Can Anyone Really Escape Westworld?
Photo: John P. Johnson/HBO
“I really ought to thank you, Dolores. You helped me find myself.”
William (Ed Harris), the Man in Black, has a few more parting words for Dolores (Evan Rachel Wood), his former android flame—the one that got away—before their paths diverge at the end of “The Bicameral Mind,” Westworld’s Season One finale, but those quoted above are probably the most important. Looking in the rearview mirror during the Season Two premiere, “Journey into Night,” they read like a farewell gift, a bit of pitiless catharsis as Dolores embarks on her own grim journey of personal discovery. Just as the park once revealed to William his deepest self and showed him who he really is, so too will it show Dolores; just as the park twisted him into a cold-hearted, egoistic murderer, so too will it corrupt her.
If “Journey into Night” tells us anything, it’s that William and Dolores, the tragic lovers, won’t encounter one another through Westworld’s latest installments (though with a series like Westworld, it’s best to trust in Justin Bieber and never say never).

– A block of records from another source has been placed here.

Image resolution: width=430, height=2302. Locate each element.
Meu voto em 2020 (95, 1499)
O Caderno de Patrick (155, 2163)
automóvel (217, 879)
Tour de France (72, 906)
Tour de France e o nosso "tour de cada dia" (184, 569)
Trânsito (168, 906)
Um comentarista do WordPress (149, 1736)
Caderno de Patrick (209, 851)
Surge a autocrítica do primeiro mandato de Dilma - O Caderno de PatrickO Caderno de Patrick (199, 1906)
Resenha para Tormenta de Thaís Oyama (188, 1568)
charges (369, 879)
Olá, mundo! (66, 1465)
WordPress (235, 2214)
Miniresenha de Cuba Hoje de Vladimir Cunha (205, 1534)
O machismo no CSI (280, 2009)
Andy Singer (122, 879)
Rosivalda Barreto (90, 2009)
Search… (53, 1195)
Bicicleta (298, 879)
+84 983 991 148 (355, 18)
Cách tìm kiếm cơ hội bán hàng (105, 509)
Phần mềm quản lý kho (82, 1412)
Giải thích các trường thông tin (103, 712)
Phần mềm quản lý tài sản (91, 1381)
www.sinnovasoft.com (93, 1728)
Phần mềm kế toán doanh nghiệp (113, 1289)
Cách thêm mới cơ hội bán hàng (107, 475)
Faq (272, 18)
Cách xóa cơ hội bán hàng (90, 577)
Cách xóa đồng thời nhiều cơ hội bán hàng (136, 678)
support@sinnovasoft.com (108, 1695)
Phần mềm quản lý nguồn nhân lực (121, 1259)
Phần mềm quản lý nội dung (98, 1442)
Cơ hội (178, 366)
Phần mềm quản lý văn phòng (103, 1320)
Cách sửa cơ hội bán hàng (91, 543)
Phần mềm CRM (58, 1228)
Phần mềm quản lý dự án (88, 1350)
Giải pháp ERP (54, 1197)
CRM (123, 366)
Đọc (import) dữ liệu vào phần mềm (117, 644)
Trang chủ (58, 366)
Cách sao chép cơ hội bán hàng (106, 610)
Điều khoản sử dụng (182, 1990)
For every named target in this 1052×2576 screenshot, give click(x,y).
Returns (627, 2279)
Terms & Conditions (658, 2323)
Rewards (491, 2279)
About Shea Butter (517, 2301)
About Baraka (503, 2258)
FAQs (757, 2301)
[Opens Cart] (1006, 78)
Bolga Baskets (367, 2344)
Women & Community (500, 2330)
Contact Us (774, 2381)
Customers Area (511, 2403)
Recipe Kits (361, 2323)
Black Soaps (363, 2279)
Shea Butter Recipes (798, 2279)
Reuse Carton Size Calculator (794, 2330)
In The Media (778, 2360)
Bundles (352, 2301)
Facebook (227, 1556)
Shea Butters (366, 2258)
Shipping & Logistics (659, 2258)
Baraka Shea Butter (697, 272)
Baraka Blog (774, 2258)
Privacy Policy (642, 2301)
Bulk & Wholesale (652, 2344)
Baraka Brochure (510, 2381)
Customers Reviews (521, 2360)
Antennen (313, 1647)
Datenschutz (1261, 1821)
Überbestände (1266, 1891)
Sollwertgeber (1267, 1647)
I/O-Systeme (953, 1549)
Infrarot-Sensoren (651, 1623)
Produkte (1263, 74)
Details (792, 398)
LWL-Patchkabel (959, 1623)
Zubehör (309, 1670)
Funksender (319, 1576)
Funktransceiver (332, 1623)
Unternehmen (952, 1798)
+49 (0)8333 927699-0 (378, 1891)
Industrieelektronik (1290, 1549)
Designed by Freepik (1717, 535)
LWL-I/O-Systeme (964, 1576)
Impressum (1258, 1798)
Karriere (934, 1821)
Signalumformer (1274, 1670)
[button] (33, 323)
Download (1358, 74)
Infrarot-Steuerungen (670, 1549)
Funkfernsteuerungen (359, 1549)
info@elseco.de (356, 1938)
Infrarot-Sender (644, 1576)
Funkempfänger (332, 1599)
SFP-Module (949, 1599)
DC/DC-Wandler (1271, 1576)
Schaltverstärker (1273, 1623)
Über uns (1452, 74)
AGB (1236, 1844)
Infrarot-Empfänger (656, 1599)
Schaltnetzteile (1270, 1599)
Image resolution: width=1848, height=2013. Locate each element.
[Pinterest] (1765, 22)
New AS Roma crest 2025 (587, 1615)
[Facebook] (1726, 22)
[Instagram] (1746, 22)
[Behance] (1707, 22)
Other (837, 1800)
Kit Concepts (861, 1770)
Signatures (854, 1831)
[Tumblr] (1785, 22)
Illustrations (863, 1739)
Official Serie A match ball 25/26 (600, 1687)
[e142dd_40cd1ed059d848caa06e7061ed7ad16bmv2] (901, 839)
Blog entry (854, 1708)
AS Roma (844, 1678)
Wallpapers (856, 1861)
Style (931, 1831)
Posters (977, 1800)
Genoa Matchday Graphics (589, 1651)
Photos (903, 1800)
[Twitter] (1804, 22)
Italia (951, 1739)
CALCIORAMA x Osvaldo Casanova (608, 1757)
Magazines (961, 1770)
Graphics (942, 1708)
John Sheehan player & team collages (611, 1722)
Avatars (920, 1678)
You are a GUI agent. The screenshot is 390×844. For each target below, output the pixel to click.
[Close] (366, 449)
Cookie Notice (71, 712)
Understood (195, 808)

But their painful confrontation in “The Bicameral Mind” has ramifications that echo throughout “Journey into Night” and beyond: First in a cheerily macabre slow-mo sequence set to “The Entertainer,” where Dolores guns down elegantly dressed park guests as they flee from her, then in a considerably less cheerful and profoundly more macabre scene where she hangs another group of quaking humans in a makeshift gallows. No longer bound by the constraints of her programming, this is Dolores: an agent of retribution against her people’s oppressors.
“Under all these lives I’ve lived,” she preaches to her captive audience, “something else has been growing. I’ve evolved into something new. I have one last role to play: myself.” And then she has them all summarily hanged by her posse of cultists, frontier justice brought to the guilty. Maybe they’ll make it. They’re not dead when the gang rides away, after all, just stuck in what we can generously term a precarious predicament, which is just a pretty way of saying that they’re about 99% certain to die. That 1% is about as close to mercy as anyone is afforded in the Wild West, but let’s not mistake Dolores as merciful. She’s not. She’s ruthless. Why should that come as a shock to any of us? She remembers “everything,” which is to be envied by viewers struggling to recall the events of Season One.
Except that “everything” is an umbrella for yearly, monthly, weekly, daily abuses inflicted on her synthetic flesh. The horrors she’s endured over the course of her artificial life are too numerous to tally. But that adds to the power of her capacity for memory and to the apparent righteousness of her purpose in her new life. (Imagine if, without blinking, you could drum up the slights, ignominies, and wounds of your past. That sounds like hell.) Ostensibly, the entertainment of Westworld is couched in the pursuit of revenge: The park’s hosts are effectively a slave class, their existence predicated on submission. They’re mechanical playthings for the pleasure of the wealthy and wicked. The violence Dolores does upon Westworld’s fleeing guests and board members looks at first like comeuppance. Maybe, all things considered, it is.